[sword-devel] Creating a version of the BSB module with interlinear support
Fr Cyrille
fr.cyrille at tiberiade.be
Mon Oct 2 06:42:01 EDT 2023
Le 02/10/2023 à 09:38, Timothy Allen a écrit :
>
> Ah, thanks. I did look at that page when I started making my module,
> but I'd forgotten about it by the time I needed this more detailed
> advice. Thanks for reminding me! Using this to update the guesses from
> my original message:
>
> gloss
> I *might* be able to try grabbing the first word from the
> BDB/Thayer gloss, but that seems error-prone and I probably won't
> bother unless somebody really wants it
> lemma
> This should be used for Strongs numbers, marked up as
> "strong:G123" or "strong:H123", but could also be used for storing
> the original source text as "lemma.BSB:בְּרֵאשִׁ֖ית" if we assume
> a hypothetical lexicon that indexes all the words in the BSB.
> morph
> This should be used for Robinson morphology codes, so I should not
> bother with this until I can figure out how to translate the BSB's
> codes to Robinson ones. The wiki page also has "strongMorph" codes
> in its examples, but I can't find any extra information on what
> system this might refer to.

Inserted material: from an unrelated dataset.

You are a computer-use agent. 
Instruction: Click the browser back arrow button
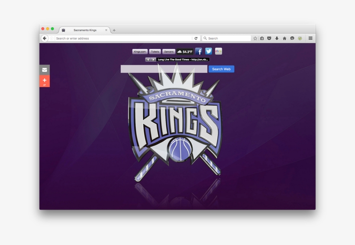click(x=45, y=39)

Apparently there aren't any Hebrew
> morphology lexicons available for SWORD; maybe someday I could
> make one?
>
For Hebrew we have OSHM module.
>
> POS
> Still unclear to me, it's not mentioned on the wiki page
> src
> Apparently this is for word order in the source language, but it's
> not at all clear where "word 1" is. The start of the <w> element?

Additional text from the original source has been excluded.